• Activity: Only the lines below from the one with "This screenshot has width=1456, height=813." through the one with "Custom Actions submenu" are to be written out, exactly and without any images.

• Working data:

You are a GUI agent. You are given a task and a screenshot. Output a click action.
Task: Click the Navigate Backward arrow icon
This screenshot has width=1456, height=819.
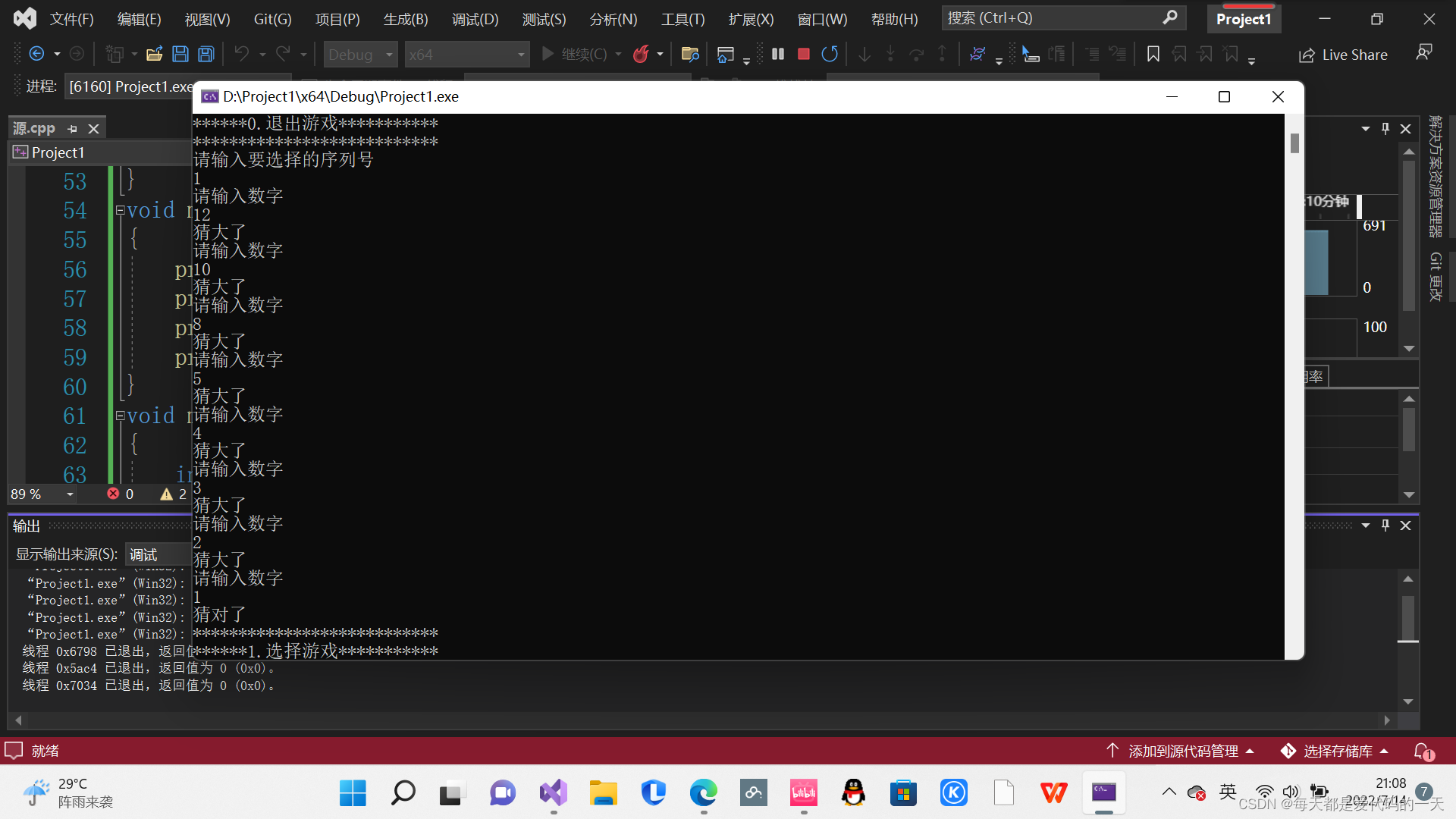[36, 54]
---
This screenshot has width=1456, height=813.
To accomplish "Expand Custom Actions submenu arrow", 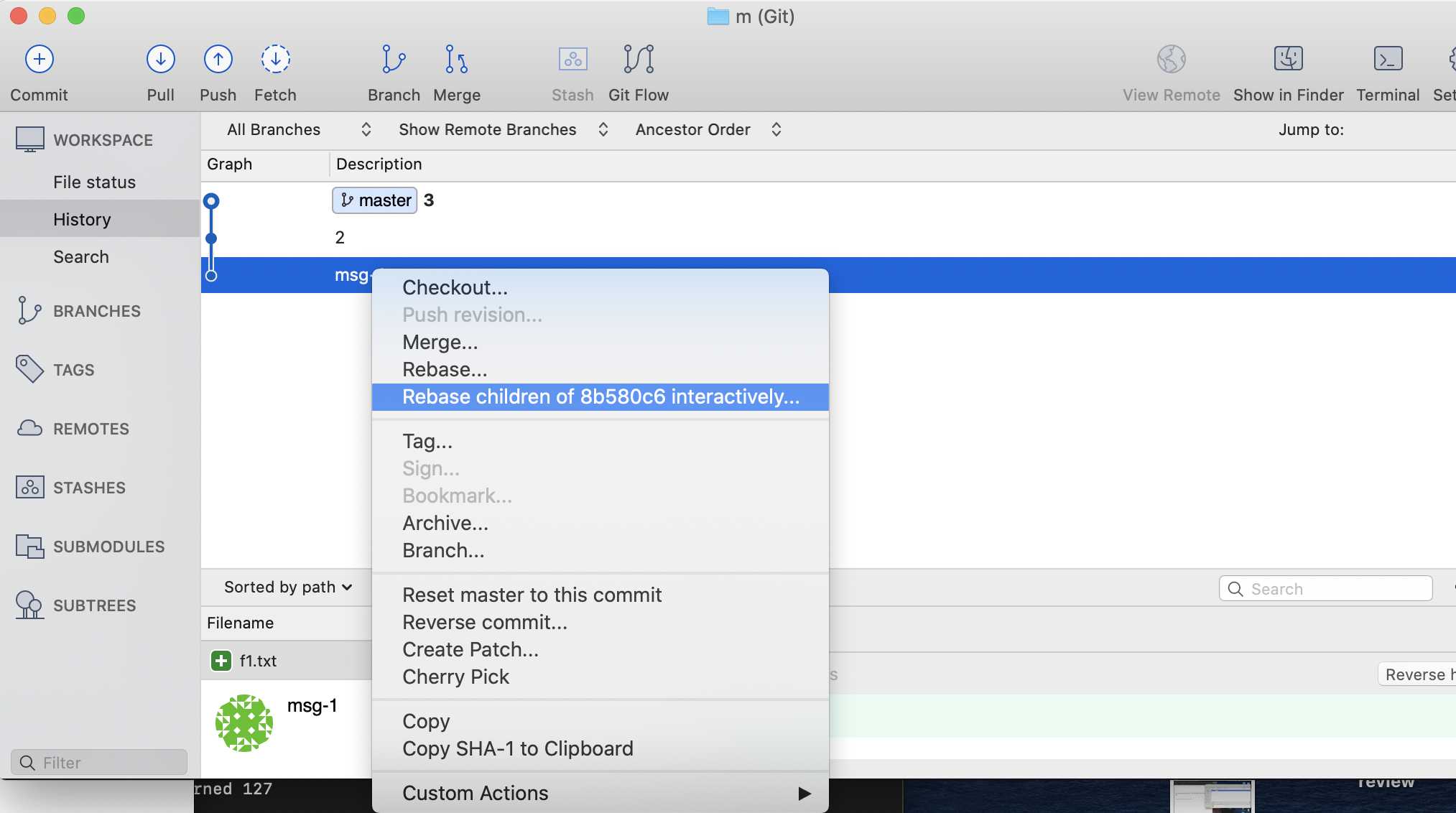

• Exercise output:
This screenshot has width=1456, height=813.
To accomplish "Expand Custom Actions submenu arrow", 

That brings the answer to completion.